This article is part of
Guide to adviser soft skills

Using soft skills in client interactions

Recognising what soft skills you possess as an adviser is useful, but understanding how to use those skills appropriately during client meetings is the next step.

Using the same interpersonal skills across all your clients is not likely to work, as people respond differently to various approaches.

“We ascribe the same level of importance to interpersonal and behavioural skills as to the technical knowledge of our financial planners,” explains Marie Calvin, 1825 national academy manager.

“While technical expertise is clearly a crucial element of a good financial planner, interpersonal and behavioural skills help our advisers create the right solutions to meet our clients’ goals.”

For chartered financial planner Claire Walsh, of Aspect 8 Financial Planning, soft skills allow her to draw information out of her clients, rather than client meetings being a purely transactional process.

“What I’ve found is the more you can make people feel comfortable and empathise with them, the better you’re going to build a relationship with them and they’re going to feel comfortable opening up to you further,” she notes. 

Reading between the lines

One of the challenges is being able to determine what it is a client has come to see their adviser about.

Ms Walsh explains: “One of the things I’ve noticed is people often have some explicit reason why they’ve come but there are other things at play and it’s often [about] trying to read between the lines quite subtly.”

Darren Smith, head of the Financial Adviser School, agrees it is as much about understanding what the client is not saying as what they are saying and suggests: “it involves reading their body language and listening beyond words alone”.

“This understanding can help engender trust, which is at the heart of financial planning,” he continues. 

“Money is an emotive subject and people need to be certain that their financial future is in the hands of someone they can trust.”

Listen and learn

Listening skills are vital in a job like counselling – a career that financial advice is often likened to.

Tom Hegarty, managing director at New Model Business Academy, says one of the most important skills is the ability to listen to clients.

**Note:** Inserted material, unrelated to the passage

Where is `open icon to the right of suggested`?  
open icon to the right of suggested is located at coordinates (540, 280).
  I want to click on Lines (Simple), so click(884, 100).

He explains: “We do surveys quite a lot and one of the strongest results that came back from the survey around soft skills was listening to clients and exploring exactly what they want. 

“What it involves is an adviser genuinely listening to a client without any kind of fixed or pre-determined agenda or outcome, which is very difficult to do.

"Because when an adviser is sitting there and they speak to a client, a lot of the time they have their own agenda, in terms of they think they already know what the client wants, what the client needs and they already have an idea in mind of how to help that client.”